The CDC did change the guidance on Covid testing in late August, without an announcement, removing

advice that everyone who has been in close contact with an infected person should get tested to find out whether they had contracted the virus. Instead, the guidance says those without symptoms “do not necessarily need a test.”

Several leading infectious-disease experts predicted that, after months of public health exhortations encouraging people to get tested, the turnaround could heighten public confusion, impede contact tracing and lead to more cases. The nation’s society of infectious-disease doctors demanded the guidance be reversed as the United States leads the world in confirmed cases and deaths.

But denied that Trump and Atlas had anything to do with it:

Brett Giroir, an assistant HHS secretary who oversees testing, denied the impetus for the shift came from the White House. He said the idea of altering the testing guidance originated with him and CDC Director Robert Redfield, based on concerns that people can have misleading negative results if the test is given too early....

“All the docs signed off on this … before it got to a place where the political leadership would have ever seen it,” Giroir said. He said the task force debated the change for about a month before approving it last Thursday.

Fauci contradicted aspects of that, however, in a statement he gave to CNN’s Sanjay Gupta. “I was under general anesthesia in the operating room last Thursday and was not part of any discussion or deliberation regarding these new testing recommendations … I am concerned about the interpretation of these recommendations and worried it will give people the incorrect assumption asymptomatic spread is not of great concern. In fact, it is.”

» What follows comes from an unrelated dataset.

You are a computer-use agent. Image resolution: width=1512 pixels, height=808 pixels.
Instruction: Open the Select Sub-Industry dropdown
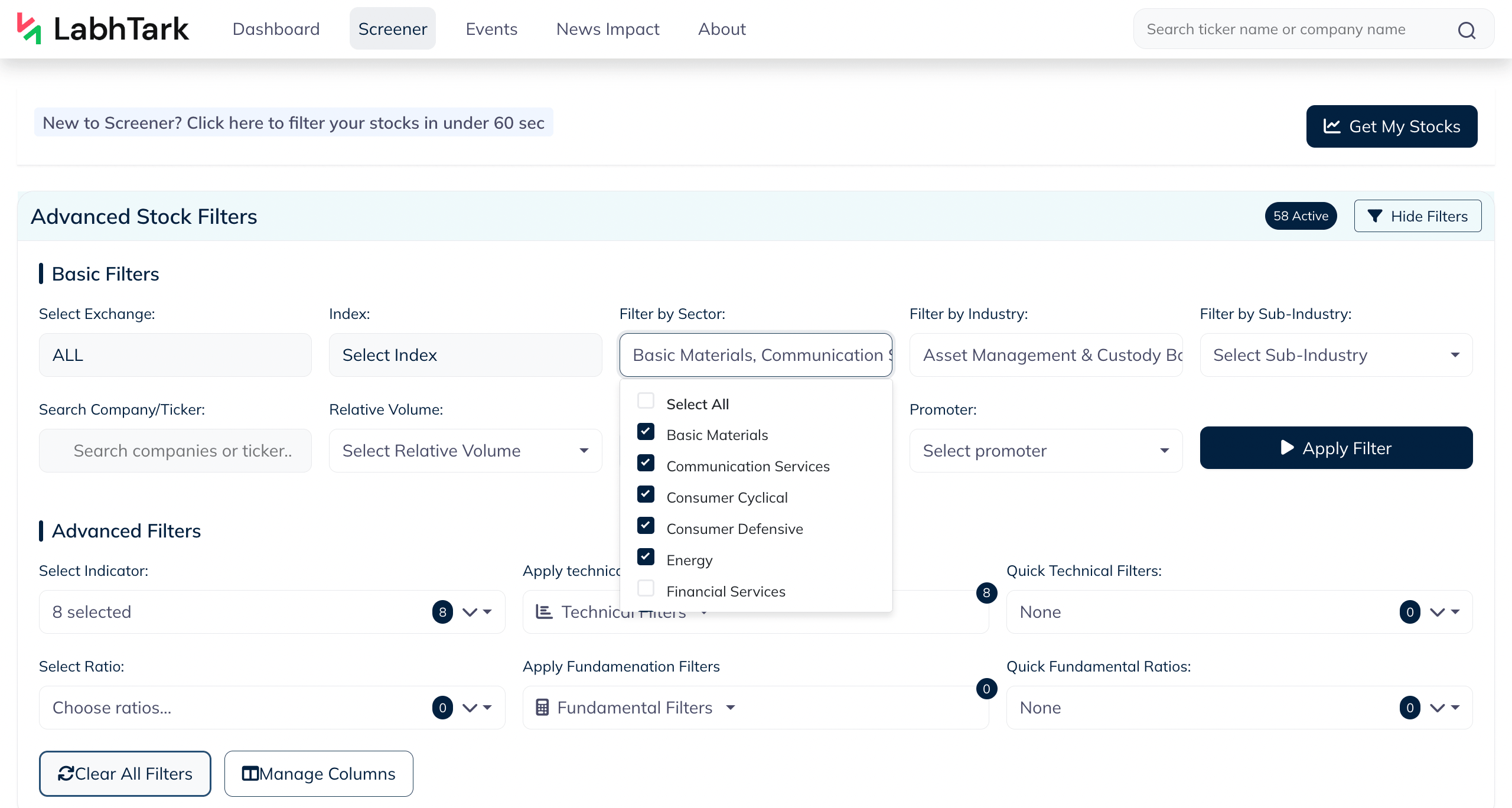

Birx's new evidence confirms what we intuitively knew all along. Giroir and Redfield were lying: the impetus for the change came from Atlas and Trump. It was done behind Fauci's back, in the knowledge that Fauci would disapprove, and Fauci had the courage (unlike Birx) to issue a small protest, alongside the more aggressive protest from the professional association, but the whole testing side of the approach to the pandemic never did play the role it should have played, as attention shifted to vaccine. In particular the cheap rapid tests for home use that even now could be making a vital contribution to containing outbreaks among the unvaccinated, as Michael Mina has been saying for a year or more, didn't get off the ground.

And that's hundreds of thousands of victims. In a better world Trump and Atlas (and of course Kushner, I guess, who decided the pandemic was no big deal because it would probably only kill Democrats) would be charged with homicide on an enormous scale—it's clearer than ever. Failing that, can we just say it aloud more often?